Allah SWT berfirman senada dengan ayat di atas:
لِكُلٍّ جَعَلْنَا مِنْكُمْ شِرْعَةً وَّمِنْهَاجًاۗ وَلَوْ شَاۤءَ اللّٰهُ لَجَعَلَكُمْ اُمَّةً وَّاحِدَةً وَّلٰكِنْ لِّيَبْلُوَكُمْ فِيْ مَآ اٰتٰىكُمْ فَاسْتَبِقُوا الْخَيْرٰتِۗ اِلَى اللّٰهِ مَرْجِعُكُمْ جَمِيْعًا فَيُنَبِّئُكُمْ بِمَا كُنْتُمْ فِيْهِ تَخْتَلِفُوْنَۙ
“Untuk setiap umat di antara kamu, Kami berikan aturan dan jalan yang terang. Seandainya Allah menghendaki, niscaya Dia menjadikanmu satu umat (saja). Akan tetapi, Allah hendak mengujimu tentang karunia yang telah Dia anugerahkan kepadamu.

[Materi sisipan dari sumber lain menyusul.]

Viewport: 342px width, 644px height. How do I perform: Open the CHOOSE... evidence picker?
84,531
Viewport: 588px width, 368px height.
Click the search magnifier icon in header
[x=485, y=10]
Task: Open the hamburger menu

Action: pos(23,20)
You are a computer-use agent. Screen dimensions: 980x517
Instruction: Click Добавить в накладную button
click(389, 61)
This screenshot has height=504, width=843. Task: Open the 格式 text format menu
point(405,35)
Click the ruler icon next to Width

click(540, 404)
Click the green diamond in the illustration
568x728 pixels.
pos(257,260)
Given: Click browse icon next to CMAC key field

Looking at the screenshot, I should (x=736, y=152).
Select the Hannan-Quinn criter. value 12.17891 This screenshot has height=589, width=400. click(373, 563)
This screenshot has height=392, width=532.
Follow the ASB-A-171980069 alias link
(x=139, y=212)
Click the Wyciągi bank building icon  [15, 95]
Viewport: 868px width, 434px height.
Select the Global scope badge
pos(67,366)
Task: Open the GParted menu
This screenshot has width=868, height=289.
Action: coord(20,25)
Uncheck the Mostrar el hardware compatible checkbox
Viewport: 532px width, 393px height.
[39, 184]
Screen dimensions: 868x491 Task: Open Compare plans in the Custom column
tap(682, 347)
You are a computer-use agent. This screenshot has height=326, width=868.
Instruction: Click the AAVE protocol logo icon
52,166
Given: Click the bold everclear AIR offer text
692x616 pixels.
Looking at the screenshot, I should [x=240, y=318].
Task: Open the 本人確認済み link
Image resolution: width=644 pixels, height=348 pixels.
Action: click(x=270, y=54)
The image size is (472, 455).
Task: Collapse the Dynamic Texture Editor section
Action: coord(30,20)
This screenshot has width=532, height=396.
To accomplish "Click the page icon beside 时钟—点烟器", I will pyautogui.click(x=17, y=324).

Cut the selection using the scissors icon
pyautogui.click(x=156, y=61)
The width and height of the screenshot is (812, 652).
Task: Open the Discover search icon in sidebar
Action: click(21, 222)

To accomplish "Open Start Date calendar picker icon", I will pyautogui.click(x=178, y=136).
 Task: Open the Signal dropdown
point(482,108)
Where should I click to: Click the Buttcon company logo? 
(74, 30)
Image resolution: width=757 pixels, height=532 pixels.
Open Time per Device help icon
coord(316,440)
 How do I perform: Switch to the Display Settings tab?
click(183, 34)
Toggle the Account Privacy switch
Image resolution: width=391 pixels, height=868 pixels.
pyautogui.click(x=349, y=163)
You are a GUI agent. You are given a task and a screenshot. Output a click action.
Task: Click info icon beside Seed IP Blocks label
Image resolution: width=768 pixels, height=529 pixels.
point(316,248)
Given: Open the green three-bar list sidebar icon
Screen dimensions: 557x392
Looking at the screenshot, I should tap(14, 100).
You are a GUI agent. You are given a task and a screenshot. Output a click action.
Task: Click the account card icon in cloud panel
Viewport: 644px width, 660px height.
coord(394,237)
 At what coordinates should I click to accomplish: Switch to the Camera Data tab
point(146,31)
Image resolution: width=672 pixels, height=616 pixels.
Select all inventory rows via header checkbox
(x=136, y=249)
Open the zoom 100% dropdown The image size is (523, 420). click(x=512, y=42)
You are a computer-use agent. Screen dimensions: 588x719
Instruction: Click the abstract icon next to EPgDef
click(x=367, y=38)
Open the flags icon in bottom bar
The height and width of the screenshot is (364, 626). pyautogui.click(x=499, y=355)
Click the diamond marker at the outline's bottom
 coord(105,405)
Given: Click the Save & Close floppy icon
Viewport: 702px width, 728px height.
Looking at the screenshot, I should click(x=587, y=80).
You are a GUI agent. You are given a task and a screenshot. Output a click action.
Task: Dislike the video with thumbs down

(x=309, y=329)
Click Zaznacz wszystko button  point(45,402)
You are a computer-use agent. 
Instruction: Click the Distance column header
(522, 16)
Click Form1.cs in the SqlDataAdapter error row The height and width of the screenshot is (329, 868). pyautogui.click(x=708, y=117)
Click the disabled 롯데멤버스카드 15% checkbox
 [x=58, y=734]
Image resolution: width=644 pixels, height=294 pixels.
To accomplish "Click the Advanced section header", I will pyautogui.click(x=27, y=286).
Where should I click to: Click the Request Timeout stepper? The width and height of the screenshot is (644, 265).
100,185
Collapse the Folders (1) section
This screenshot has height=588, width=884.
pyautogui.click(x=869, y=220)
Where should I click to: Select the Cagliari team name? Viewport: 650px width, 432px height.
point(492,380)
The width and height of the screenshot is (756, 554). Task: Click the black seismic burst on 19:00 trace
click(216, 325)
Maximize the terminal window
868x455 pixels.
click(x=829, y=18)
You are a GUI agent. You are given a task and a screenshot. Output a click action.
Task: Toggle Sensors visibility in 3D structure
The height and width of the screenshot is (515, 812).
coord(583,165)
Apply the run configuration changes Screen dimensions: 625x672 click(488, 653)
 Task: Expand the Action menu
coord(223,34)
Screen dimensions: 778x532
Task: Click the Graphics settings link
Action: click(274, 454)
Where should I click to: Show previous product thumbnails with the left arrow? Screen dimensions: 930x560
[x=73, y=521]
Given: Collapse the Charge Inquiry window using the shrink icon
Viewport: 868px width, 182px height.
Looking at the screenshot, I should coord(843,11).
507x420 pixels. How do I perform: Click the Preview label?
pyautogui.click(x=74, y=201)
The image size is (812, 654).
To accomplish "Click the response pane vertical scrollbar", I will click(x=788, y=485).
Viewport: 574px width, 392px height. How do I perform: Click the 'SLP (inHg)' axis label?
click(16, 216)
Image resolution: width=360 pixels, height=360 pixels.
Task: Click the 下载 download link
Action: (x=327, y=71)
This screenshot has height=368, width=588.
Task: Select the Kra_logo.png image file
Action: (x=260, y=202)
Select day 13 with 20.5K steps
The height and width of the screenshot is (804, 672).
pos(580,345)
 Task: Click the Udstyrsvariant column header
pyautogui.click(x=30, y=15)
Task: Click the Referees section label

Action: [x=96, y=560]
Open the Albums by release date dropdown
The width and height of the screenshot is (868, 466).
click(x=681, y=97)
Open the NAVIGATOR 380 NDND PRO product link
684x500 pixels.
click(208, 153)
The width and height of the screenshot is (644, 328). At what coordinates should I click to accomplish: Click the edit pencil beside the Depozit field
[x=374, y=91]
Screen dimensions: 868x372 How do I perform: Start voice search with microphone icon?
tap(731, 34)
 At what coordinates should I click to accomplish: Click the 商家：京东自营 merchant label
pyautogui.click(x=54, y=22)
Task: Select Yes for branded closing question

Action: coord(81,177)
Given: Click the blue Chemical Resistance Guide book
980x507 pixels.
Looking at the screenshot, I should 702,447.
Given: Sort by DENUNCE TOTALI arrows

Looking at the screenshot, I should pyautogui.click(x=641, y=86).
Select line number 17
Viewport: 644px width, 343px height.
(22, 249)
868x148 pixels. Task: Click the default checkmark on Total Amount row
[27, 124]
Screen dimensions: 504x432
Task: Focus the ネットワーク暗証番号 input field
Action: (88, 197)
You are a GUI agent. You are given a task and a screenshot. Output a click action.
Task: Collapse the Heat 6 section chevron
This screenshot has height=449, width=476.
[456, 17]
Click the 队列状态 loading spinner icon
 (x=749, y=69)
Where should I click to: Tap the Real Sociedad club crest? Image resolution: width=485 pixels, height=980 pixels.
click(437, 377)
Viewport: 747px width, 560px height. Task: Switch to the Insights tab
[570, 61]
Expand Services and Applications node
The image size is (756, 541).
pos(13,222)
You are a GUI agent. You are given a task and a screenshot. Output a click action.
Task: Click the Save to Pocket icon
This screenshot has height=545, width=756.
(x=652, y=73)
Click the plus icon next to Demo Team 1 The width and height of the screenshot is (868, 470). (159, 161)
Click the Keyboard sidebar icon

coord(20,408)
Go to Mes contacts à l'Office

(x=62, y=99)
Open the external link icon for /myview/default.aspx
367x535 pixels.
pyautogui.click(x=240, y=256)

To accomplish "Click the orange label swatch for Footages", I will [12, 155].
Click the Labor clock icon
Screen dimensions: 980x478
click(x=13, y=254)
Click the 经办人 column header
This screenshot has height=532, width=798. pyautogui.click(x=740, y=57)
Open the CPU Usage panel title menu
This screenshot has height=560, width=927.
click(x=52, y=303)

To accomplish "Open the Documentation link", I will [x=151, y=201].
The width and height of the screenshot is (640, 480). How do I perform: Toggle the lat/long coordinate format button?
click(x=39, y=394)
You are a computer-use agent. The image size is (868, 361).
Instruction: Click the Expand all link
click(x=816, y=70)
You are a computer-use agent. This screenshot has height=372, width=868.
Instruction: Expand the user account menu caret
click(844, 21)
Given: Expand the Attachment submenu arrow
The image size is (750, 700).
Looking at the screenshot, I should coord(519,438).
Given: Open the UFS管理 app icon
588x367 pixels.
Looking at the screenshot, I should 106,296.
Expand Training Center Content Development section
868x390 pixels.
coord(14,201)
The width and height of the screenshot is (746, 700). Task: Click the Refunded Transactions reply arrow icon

Maka, berlomba-lombalah dalam berbuat kebaikan. Hanya kepada Allah kamu semua kembali, lalu Dia memberitahukan kepadamu apa yang selama ini kamu perselisihkan.” (QS Al-Maidah: 48)
Dalam Tafsir Al-Muyassar disebutkan, ayat ini menjelaskan bahwa bagi tiap-tiap umat ada kiblat yang masing-masing darinya menghadap kepadanya dalam ibadah shalatnya, maka bersegeralah –wahai orang-orang yang beriman- untuk berlomba dalam mengerjakan amal-amal shalih yang disyariatkan Allah untuk kalian dalam Islam. Dan Allah akan menghimpun kalian semua pada hari kiamat dari daerah mana pun kalian berada. Sesungguhnya Allah Mahakuasa atas segala sesuatu.
Sedangkan dalam An-Nafahat Al-Makkiyah disebutkan, dalam surat Al-Baqarah ayat 148, Allah mengabarkan setiap pengikut agama memiliki syariat dan kiblat untuk beribadah mengarah padanya.
Dalam kitab Taisir Al Karimir Rahman, Syekh Abdurrahman Nasir As-Sa’di rahimahullah menjelaskan: “Siapa saja yang ketika di dunia dia bersegera dalam melakukan kebaikan, maka di akhirat dia merupakan orang yang lebih dulu masuk ke dalam Surga.”
Hasan Al Bashri rahimahullah mengatakan, “Jika engkau melihat orang lain mengunggulimu dalam hal dunia, maka kalahkanlah ia dalam hal akhirat.”
Wuhaib bin Al Ward rahimahullah mengatakan, “Jika engkau mampu tidak ada yang bisa mengalahkanmu dalam hal akhirat, maka lakukanlah.”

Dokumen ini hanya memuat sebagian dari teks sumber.